3D and 2D computer-aided-design software

IRONCAD is a software product for 3D and 2D CAD (computer-aided-design) design focused mainly on the mechanical design market that runs on Microsoft Windows. It is developed by Atlanta, GA based IronCAD LLC.

==History==
IRONCAD was originally developed by Visionary Design Systems (VDS) based in Santa Clara, CA. The product launched in 1998. In 2001 the development team led by Dr. Tao-Yan Han split from VDS (now known as Alventive) to form IronCAD LLC to continue the development of the IRONCAD product.

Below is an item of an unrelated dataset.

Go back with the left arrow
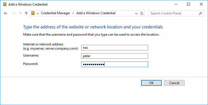This screenshot has width=208, height=105. pyautogui.click(x=6, y=13)
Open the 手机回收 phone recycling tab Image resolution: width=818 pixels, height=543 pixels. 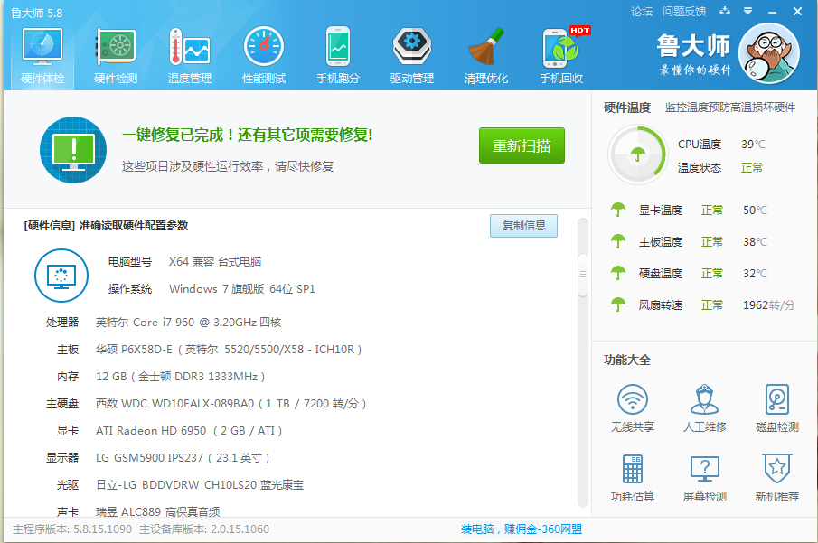pyautogui.click(x=561, y=56)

IronCAD descended from a product called Trispectives, developed by 3D Eye, an Atlanta-based company that was acquired by VDS.

==Release history==

| Version | Release date |
|---|---|
| 1.4 | August 1998 |
| 2.0 | May 1999 |
| 3.2 | January 2000 |
| 4.0 | December 2000 |
| 4.2 | June 2001 |
| 5.0 | October 2001 |
| 5.2 | May 2002 |
| 6.0 | February 2003 |
| 7.0 | June 2004 |
| 8.0 | June 2005 |
| 8.2 | March 2006 |
| 9.0 | June 2006 |
| 10.0 | November 2007 |
| 11.0 | December 2008 |
| 2009 (12.0) | November 2009 |
| 2011 (13.0) | November 2010 |
| 2012 (14.0) | September 2011 |
| 2013 (15.0) | November 2012 |
| 2014 (16.0) | November 2013 |
| 2015 (17.0) | November 2014 |
| 2016 (18.0) | November 2015 |
| 2017 (19.0) | November 2016 |
| 2018 (20.0) | December 2017 |
| 2019 (21.0) | December 2018 |
| 2020 (22.0) | November 2019 |
| 2021 (23.0) | December 2020 |
| 2022 (24.0) | December 2021 |
| 2023 (25.0) | December 2022 |
| 2024 (26.0) | December 2023 |
| 2025 (27.0) | December 2024 |
| 2026 (28.0) | October 2025 |
| 2027 (29.0) | June 2026 |

== Solid Modeling Methodology ==
IRONCAD's primary focus is on 3D CAD design using solid modeling technology. IRONCAD uses both Parasolid and ACIS modeling kernels to provide computational methods for solving geometric calculations such as calculating blends and shells. Users create designs in 3D using a drag and drop design methodology by dragging and dropping shapes and components from 3D catalogs to build parts and assemblies. They then use those designs to communicate with other users in the design process using both 3D models and 2D drawings. The drawings remain associative to the 3D model so as the model is updated the drawings reflect the changes. IRONCAD also employs the use of direct face editing and allows the combination of features and direct face edits within the same part.

To assist people in learning products many users have written books on IronCAD's products to assist customers in training of the software.